Maggie stretched on Sarah’s sofa and contemplated getting off it and making her way to the bathroom. She knew she should because apart from the fact that she’d heard Sam complaining outside the closed door a while back that he was missing his cartoons, she had thousands of things to do today, having a pee being the most pressing right now.

Somehow, though, every part of her body felt coated in lead and all she wanted to do was turn and face the back of the sofa and curl up and stay there, staring at minute row upon minute row of sage green chenille. This hadn’t happened to her in a long time, in a very long time. Even when Christian had left her she had managed to get out of bed in the morning, fired up with the prospect of getting him back. But now, finally, on this Monday morning when everything should have been beginning, it had hit her – the same lurching disability that had used to waylay her whenever she was faced with having to do something that seemed almost impossible. Total, wanton, deadly apathy. She forced herself into a sitting position, her head hanging over to one side.
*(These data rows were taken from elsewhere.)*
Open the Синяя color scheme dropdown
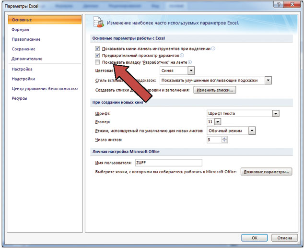 191,71
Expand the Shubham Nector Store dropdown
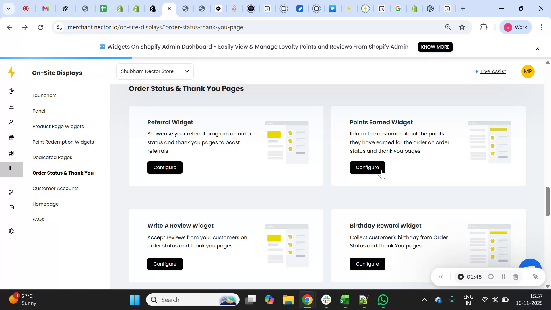The width and height of the screenshot is (551, 310). pyautogui.click(x=155, y=71)
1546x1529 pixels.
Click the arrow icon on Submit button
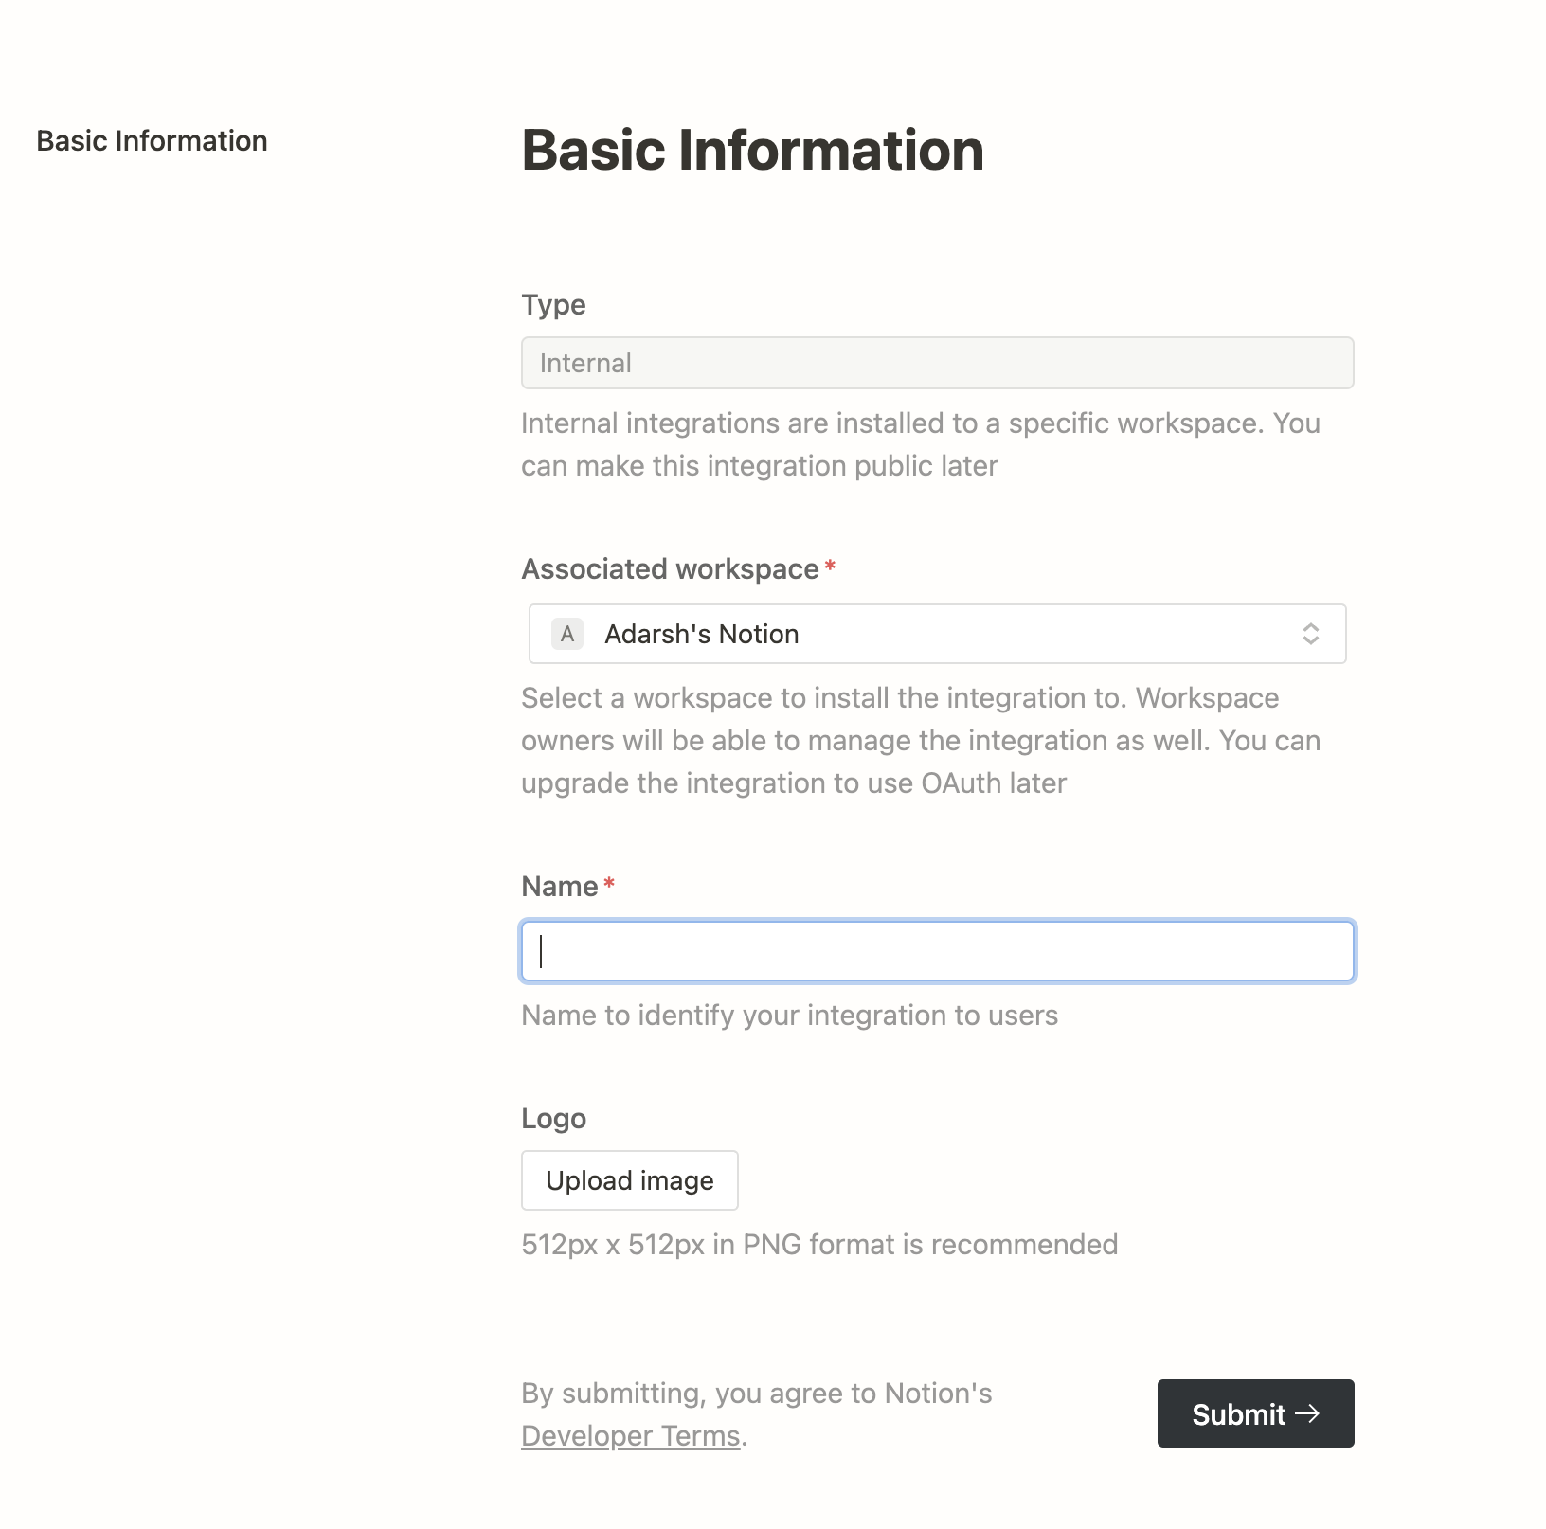click(1308, 1413)
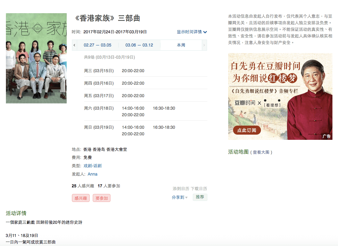Select the 本周 tab
Image resolution: width=338 pixels, height=246 pixels.
(180, 45)
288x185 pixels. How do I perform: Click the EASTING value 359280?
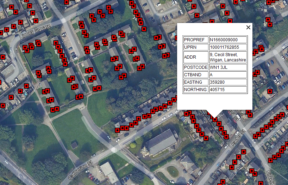click(228, 82)
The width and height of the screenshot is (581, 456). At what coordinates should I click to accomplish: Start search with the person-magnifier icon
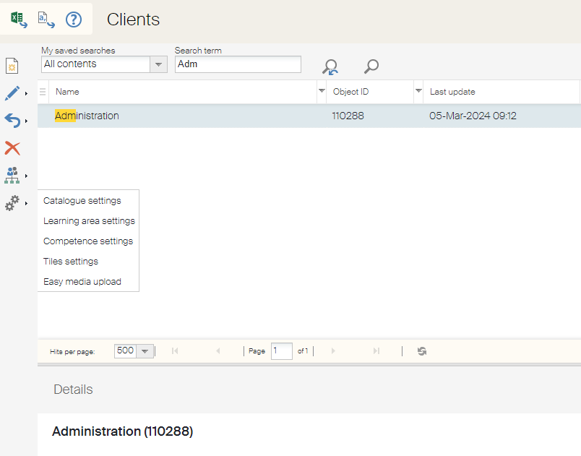(330, 66)
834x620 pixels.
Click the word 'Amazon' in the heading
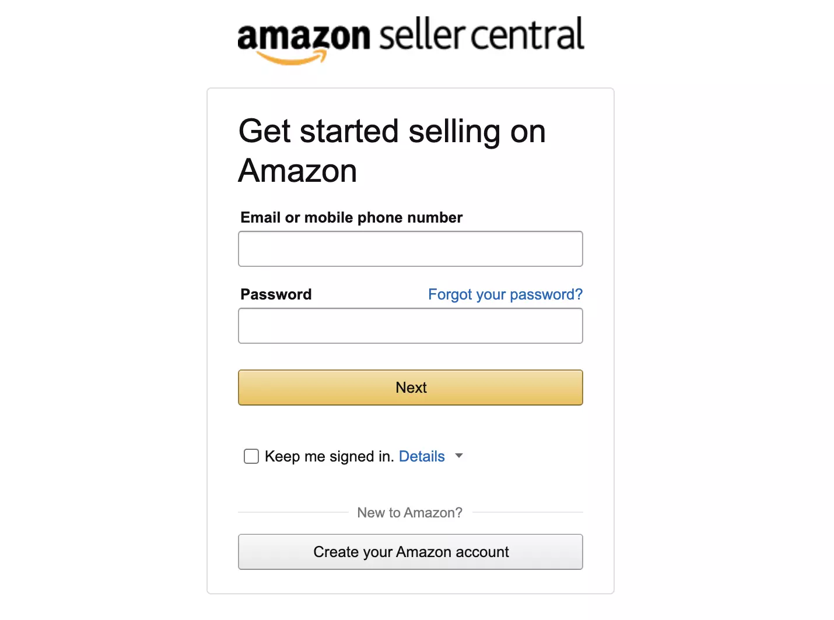297,171
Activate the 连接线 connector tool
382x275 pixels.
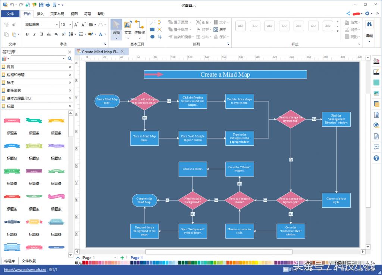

It must just be everything that had happened recently. She must be experiencing some kind of delayed shock, a fear of how terrible things would be if she messed it all up even more than she already had done, which was fairly spectacularly, even for her. Only it wasn’t fear, it was apathy – she didn’t care any more. Suddenly, she just didn’t care about what happened to The Fleur or her parents or Christian or Pete. Maggie huffed out a breath with some effort. The last time she’d been like this was just before the finals of her degree.
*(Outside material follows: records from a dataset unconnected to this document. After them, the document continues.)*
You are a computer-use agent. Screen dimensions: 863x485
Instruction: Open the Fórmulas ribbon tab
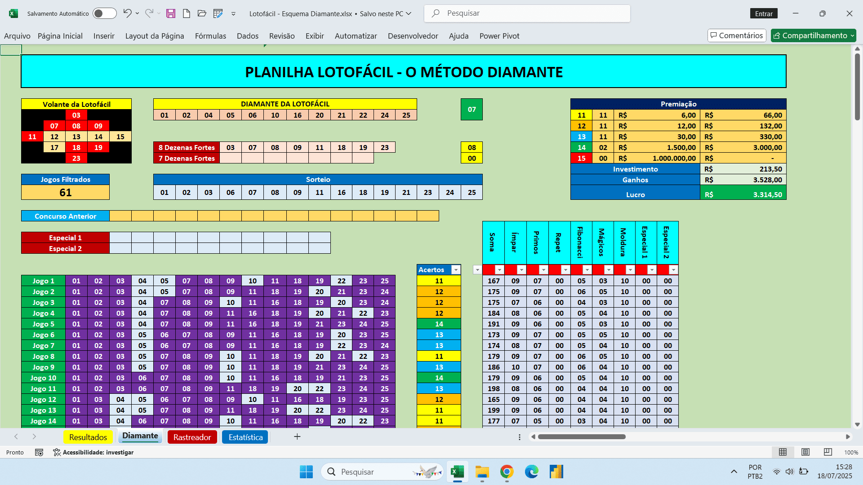coord(210,36)
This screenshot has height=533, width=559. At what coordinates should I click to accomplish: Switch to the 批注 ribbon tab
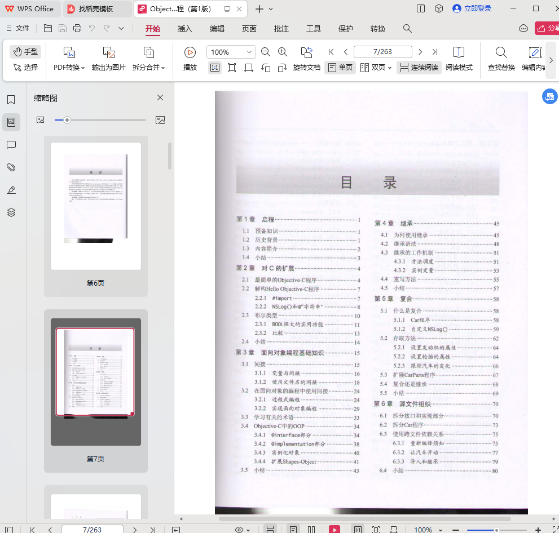tap(281, 29)
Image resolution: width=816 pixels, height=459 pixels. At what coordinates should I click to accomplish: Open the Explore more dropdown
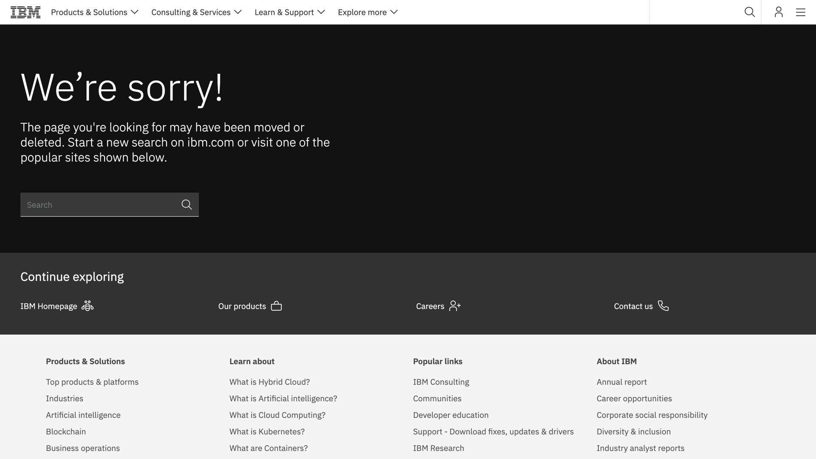[367, 12]

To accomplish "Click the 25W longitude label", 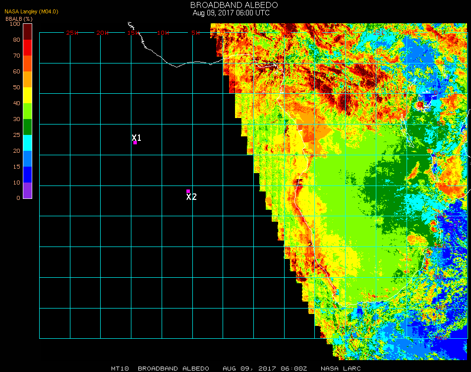I will (x=72, y=33).
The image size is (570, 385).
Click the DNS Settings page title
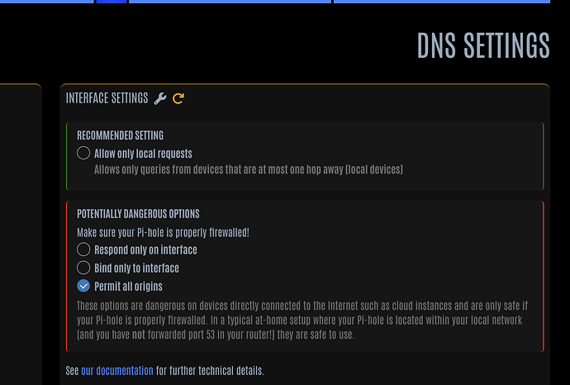point(483,46)
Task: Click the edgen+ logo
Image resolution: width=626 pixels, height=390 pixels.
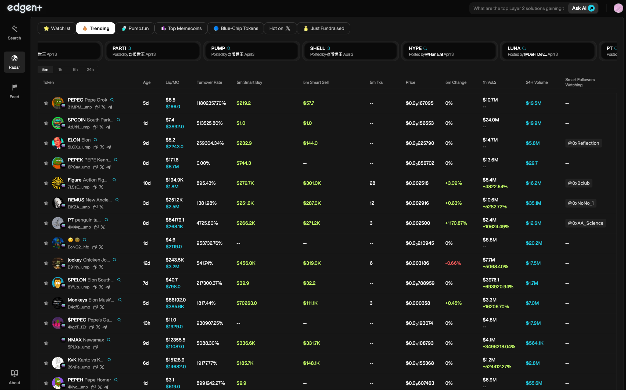Action: [24, 8]
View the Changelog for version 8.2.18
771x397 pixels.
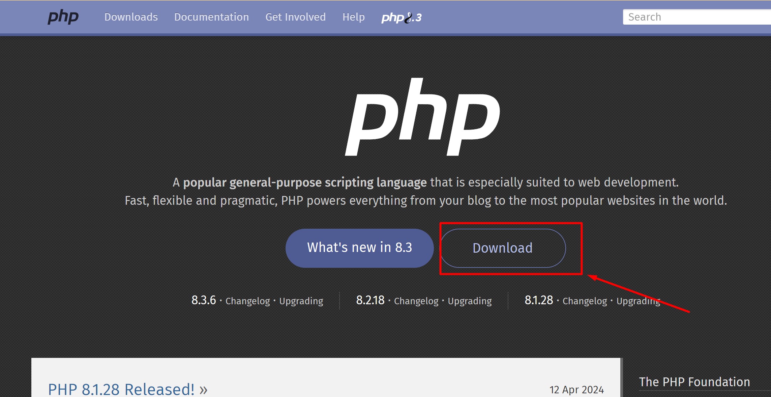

‘But you’ve done all the work!’ her friends had told her as she lay in her bed, her duvet pulled over her head. ‘You’re the star pupil, and anyway the degree’s marked on continuous assessment – you’ve probably already passed!’

‘I don’t care!’ Maggie had managed to tell them. ‘I don’t care if I pass or not. Go away.’

They’d had to drag her into a standing position, force her into her clothes and frogmarch her into the hall. She’d sat the exams, of course, and once they’d begun she’d forgotten all about the apathy. But now it was here again, and she felt paralysed by it. The enormity of everything she had to do to straighten out her life and the lives around her overwhelmed her. She couldn’t begin to see how she could ever release herself from the deadlock, and she just wanted to go to sleep instead.

Sarah’s living room door opened a crack and Sam’s afro made a tentative entrance two inches before one of his light grey eyes did.

‘Are you awake now?’ he demanded loudly, ensuring that she would be.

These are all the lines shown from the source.